What to produce -> From the line containing "Open the Spanish Dictionaries section heading" through the last line of the entries, output the text exactly. Pictures stay out.

Stored data:
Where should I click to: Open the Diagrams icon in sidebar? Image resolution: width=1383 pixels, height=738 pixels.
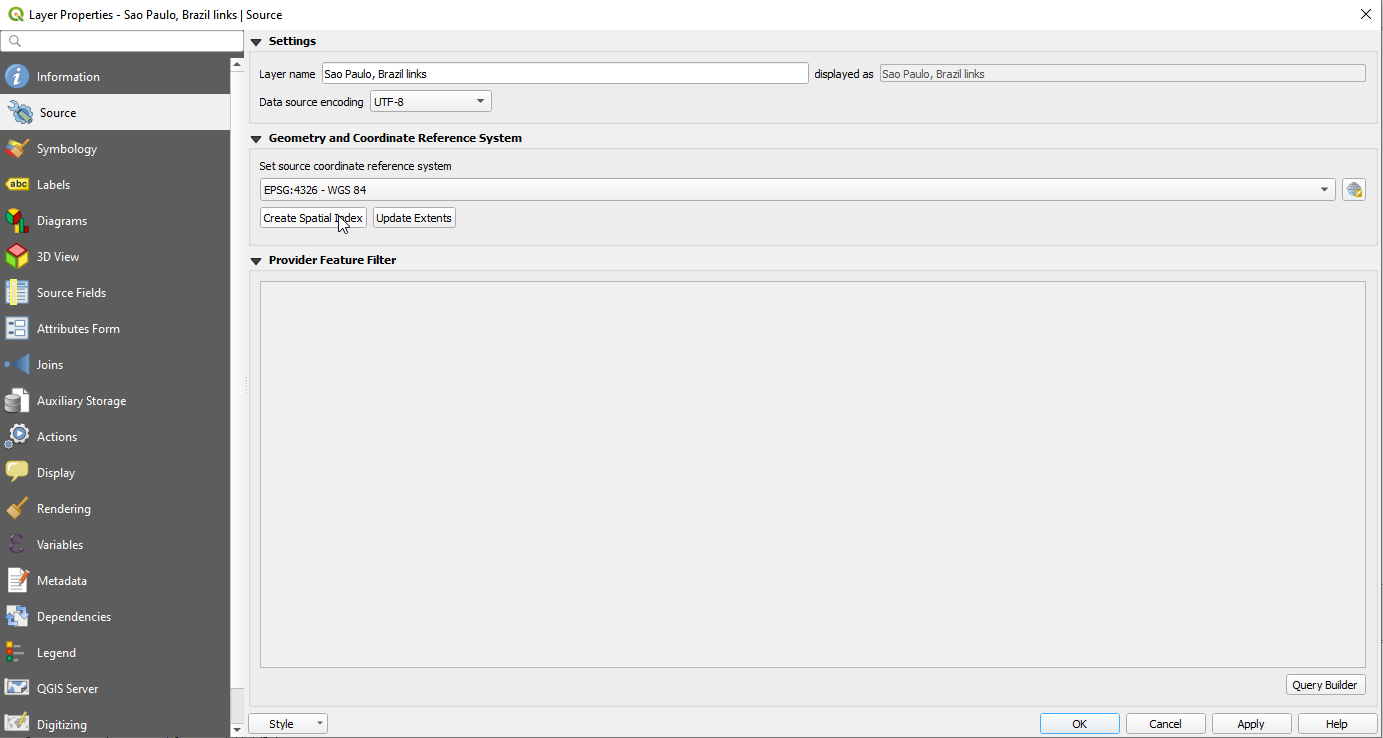click(17, 221)
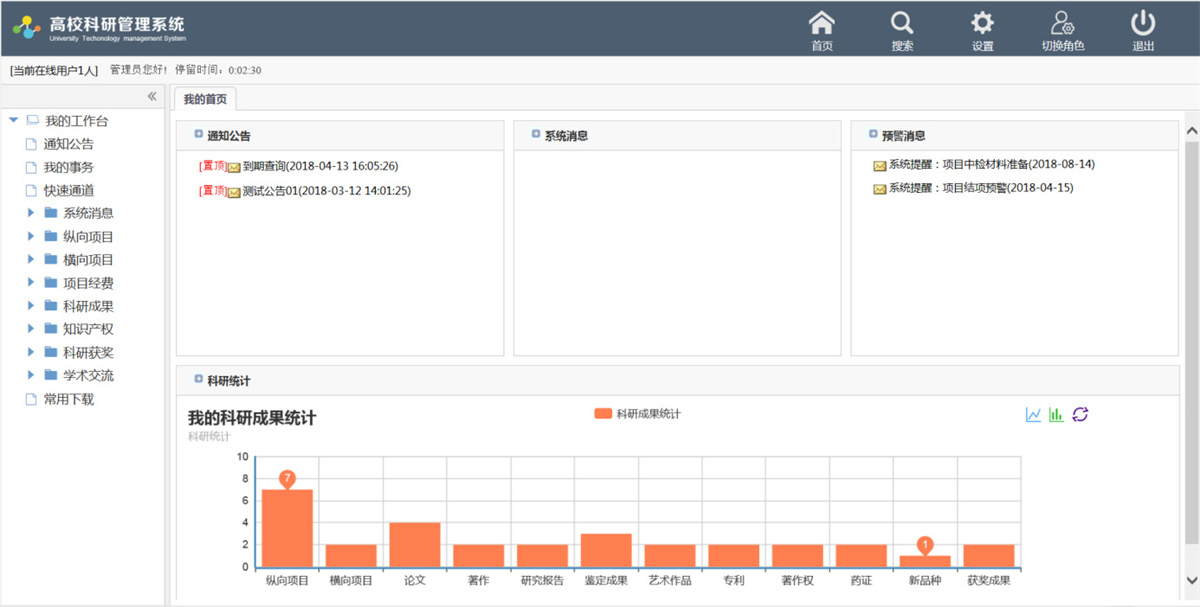Click the purple chart refresh icon
The height and width of the screenshot is (607, 1200).
click(x=1080, y=415)
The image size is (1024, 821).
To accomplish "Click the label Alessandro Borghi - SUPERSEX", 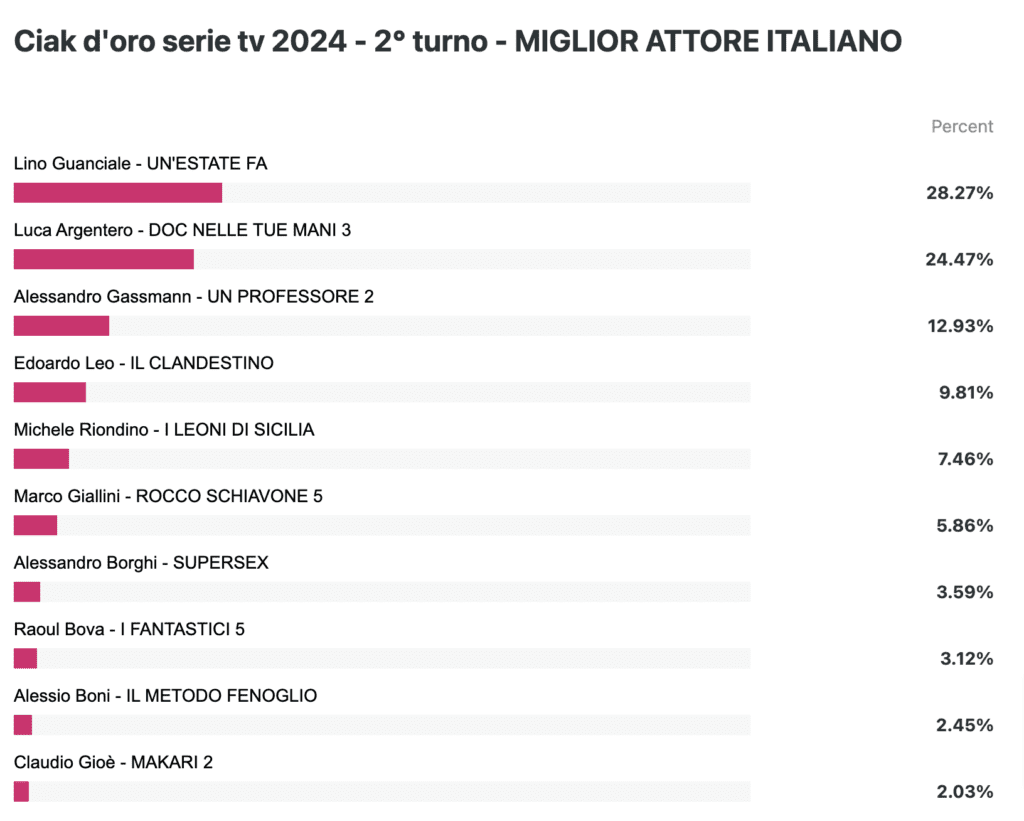I will pos(141,562).
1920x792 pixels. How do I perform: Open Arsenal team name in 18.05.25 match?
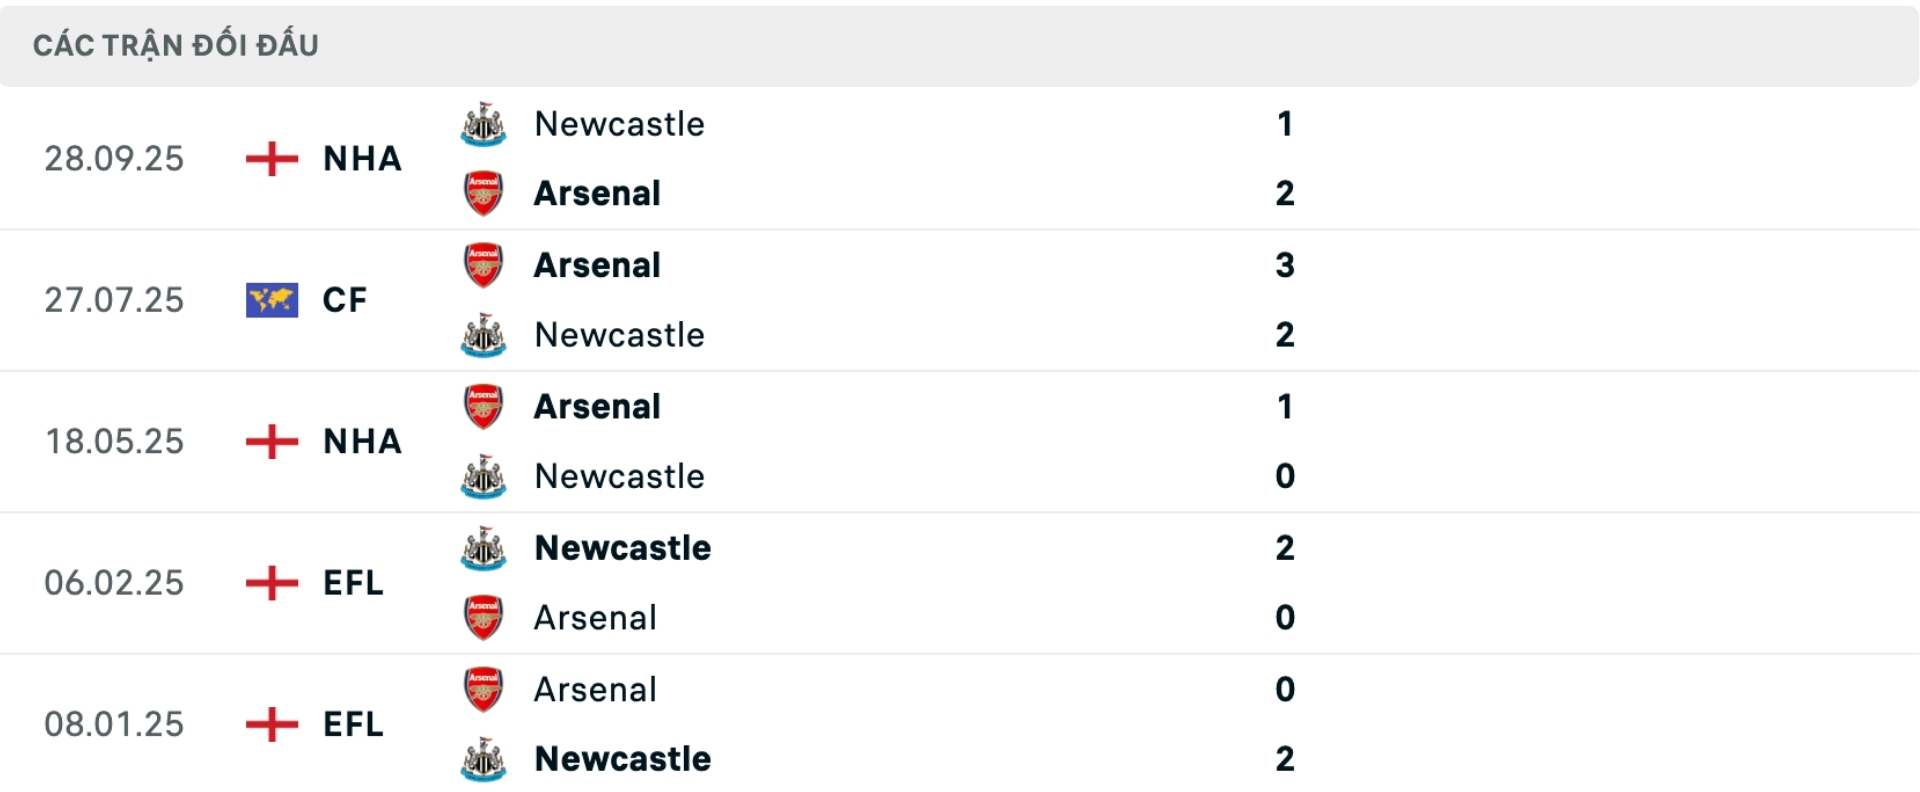pyautogui.click(x=597, y=407)
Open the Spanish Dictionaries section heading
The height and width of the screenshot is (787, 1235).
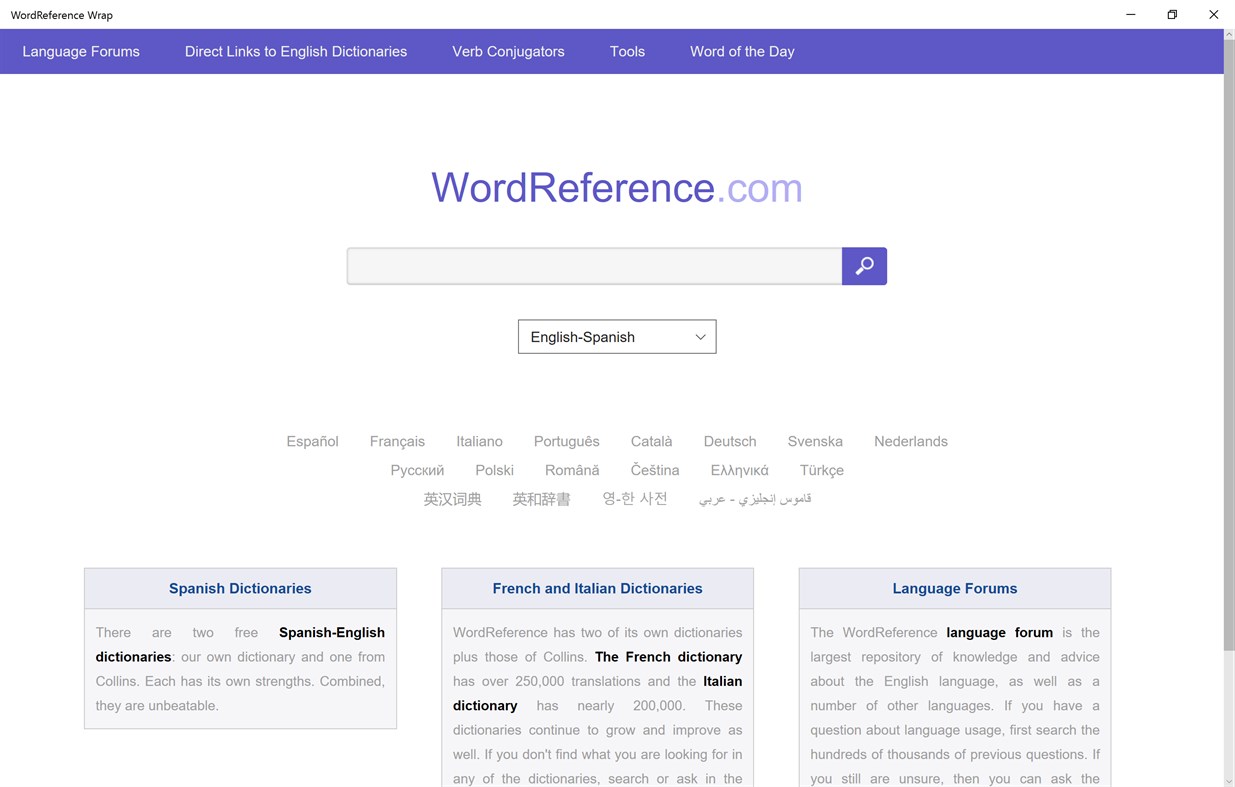coord(240,588)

Completed task ->
Open the Spanish Dictionaries section heading
The height and width of the screenshot is (787, 1235).
coord(240,588)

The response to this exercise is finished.